Spending watchdog urges government to ‘stop throwing money’ at NHS Test and Trace
The UK’s spending watchdog has urged ministers to “stop throwing money” at NHS Test and Trace, after the beleaguered system last month received an extra £7bn in funding despite repeatedly failing to achieve targets.
In a scathing report on the programme’s performance so far, the National Audit Office (NAO) slammed Test and Trace for failing to deliver sufficient numbers of Covid tests within 24 hours.
The amount of tests being turned around within 24 hours peaked in June at 93 per cent, but saw a rapid deterioration to a low of 14 per cent in mid-October.
Despite targets set out in the government’s Operation Moonshot plans, the number of test results returned within one day was still only 38 per cent by early November.
The NAO also found that while the government had “rapidly scaled up” the operation from a low base, at times “parts of the national tracing service have barely been used”.
In May, the Department for Health and Social Care (DHSC) signed contracts worth up to £720m for the provision of 18,000 call handlers.
However, the NAO found that the proportion of time the call handlers actively worked during their paid hours was just one per cent by mid-June, after reports emerged over the summer of contact tracers sitting idle with little work to do.
Meanwhile, auditors found that almost 3,000 clinical staff on the NHS Test and Trace programme spent just four per cent of their time working.
“DHSC had no flexibility to reduce the number of call handlers under the original contracts, which ran for three months, said the NAO. “This means substantial public resources have been spent on staff who provided minimal services in return.”
It comes after latest figures from the Office for National Statistics (ONS) showed that NHS Test and Trace failed to test around 56 per cent of people thought to have been infected with Covid-19 between May and November.
The app successfully traced just 32 per cent of around 2m Brits thought to have contracted coronavirus in that time.
The poor performance has forced the bulk of London boroughs to pick up the slack by deploying council leaders to call local residents who may have come into contact with the virus.

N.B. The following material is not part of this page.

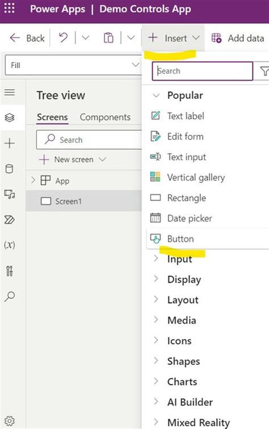The width and height of the screenshot is (269, 429).
Task: Open Advanced tools icon in sidebar
Action: click(10, 271)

Analysis by City A.M. last month revealed that almost two-thirds of London boroughs have departed from the national contact tracing scheme.
Redbridge and Hammersmith and Fulham in November joined a list of 21 out of 32 London boroughs that have snubbed the national system in favour of localised approaches to tackling the virus.
Baroness Dido Harding, interim executive of the Test and Trace programme, today praised the scheme for upping its success rate in identifying potential Covid contacts from an average of 60 per cent last month to more than 85 per cent in the week to 2 December.
However, the major driver for the improved performance was a decision to stop making multiple phone calls to the same household in favour of using one call to communicate with all residents at one address.
The NAO noted that while the testing programme reached its target capacity of 500,000 tests a day by the end of October, it was still only utilising 68 per cent of this on average.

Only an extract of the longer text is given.